Human institutions will do what they will do. That what human
institutions do has anything at all to do with morality is pure
circumstance and perception. Whether I agree with perceptions or not
hardly matters, and that you endorse them carries no weight with me.

> > If Intel deliberately and blatantly misled customers into believing
> > that they should buy and use Intel compilers for AMD processors,
> > knowing full well that the compiler is crippled for said processors,
> > that's potentially criminal commercial fraud.  I don't know that any
> > such thing has been proven.
>
> That's "potentially criminal commercial fraud", you think?
>
> Has it been proven in court? You bet it has, as I said this is not a new
> accusation, and you can be sure that the EU which has already ruled
> against Intel has found it guilty on that point too.
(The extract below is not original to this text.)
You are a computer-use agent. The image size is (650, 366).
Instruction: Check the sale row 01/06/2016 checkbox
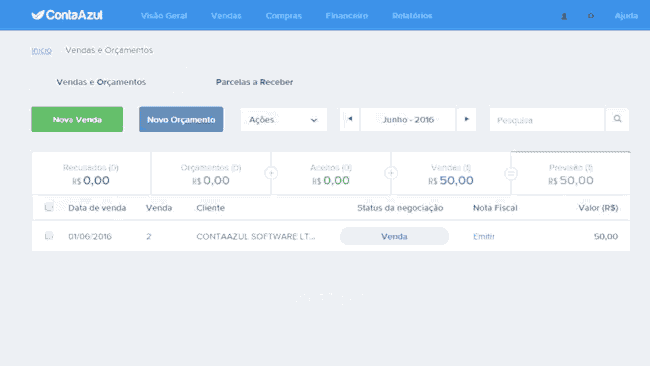point(49,236)
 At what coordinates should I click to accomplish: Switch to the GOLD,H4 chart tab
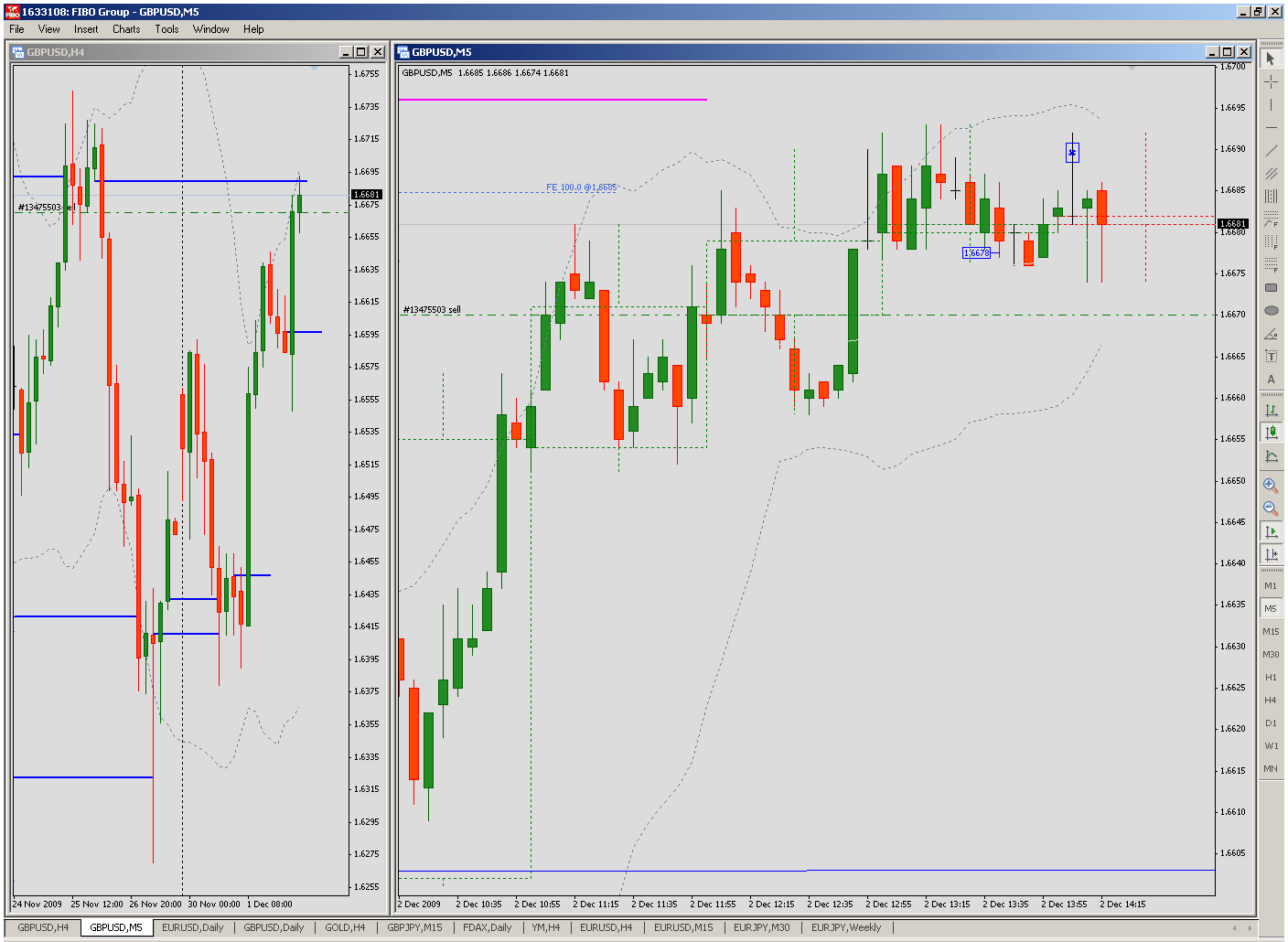(x=345, y=926)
AMD had already
> included the accusation in its original 2005 civil anti-trust filing
> against Intel. That filing pre-dated the EU ruling. Here's an article
> from 2005:
>
If you don't understand the difference between a civil and a criminal
plea, I don't know why I'm wasting my time with you.
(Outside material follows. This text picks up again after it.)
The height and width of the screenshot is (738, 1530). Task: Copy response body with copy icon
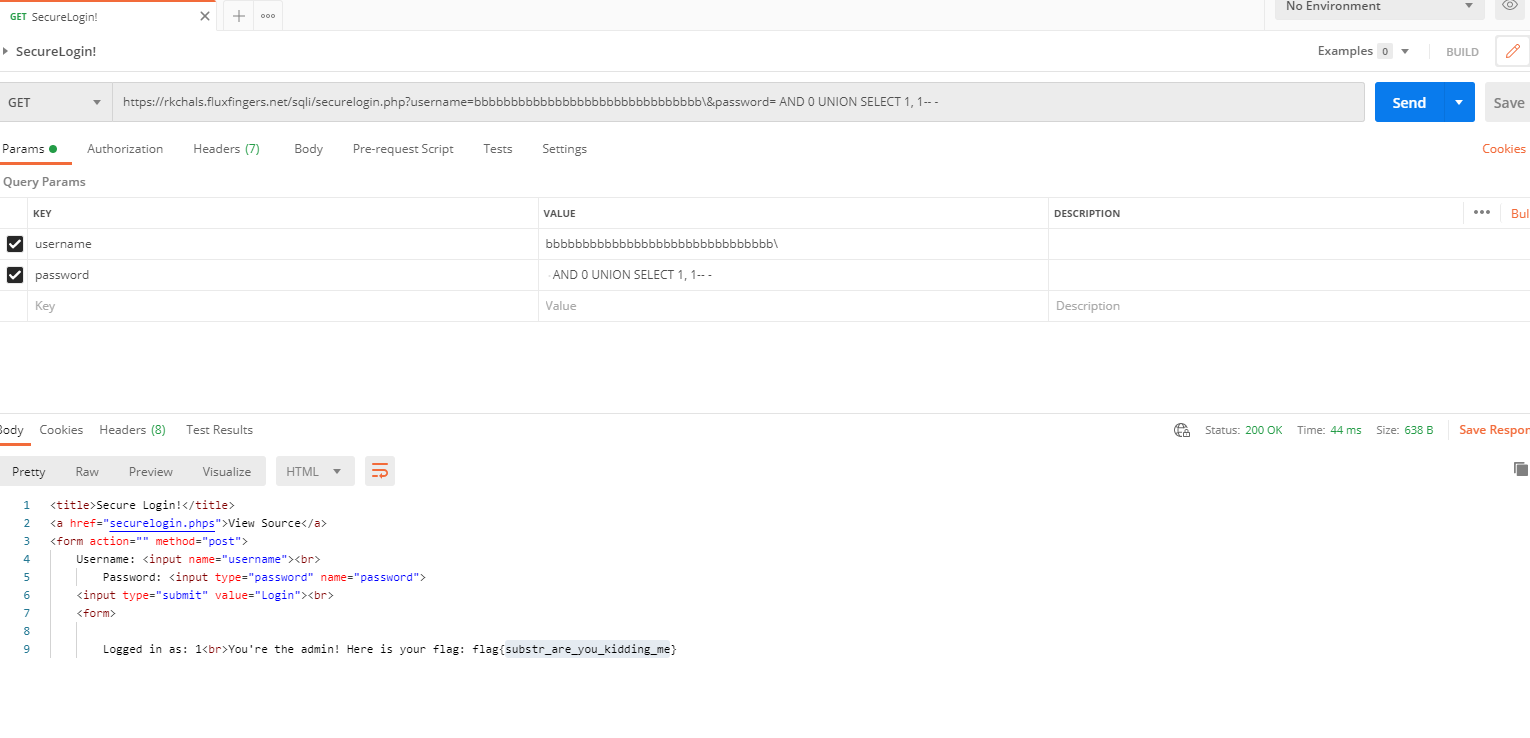tap(1520, 469)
> Does Intel's compiler cripple AMD performance? - The Tech Reporthttp://techreport.com/discussions.x/8547
>
You don't read, do you? When a philosopher was told of Godel's result
that there are true theorems that can't be proven (or else you can
prove everything), he responded, "Well, who ever would have thought
otherwise?"

I've told you, and I'm telling you for the last time. Intel compilers
do better with Intel processors? Well, who ever would have thought
otherwise? Why else would Intel fool around with compilers?

> Are your Intel rose-tinted glasses finally starting to get a little
> scratchy, now that software integrity is involved? The FTC is ready to
> make Intel pay compensation to software developers which used Intel's
> compilers for recompiling and redistributing all of their software.
>
Too bad the FTC never protected me from anything that matters.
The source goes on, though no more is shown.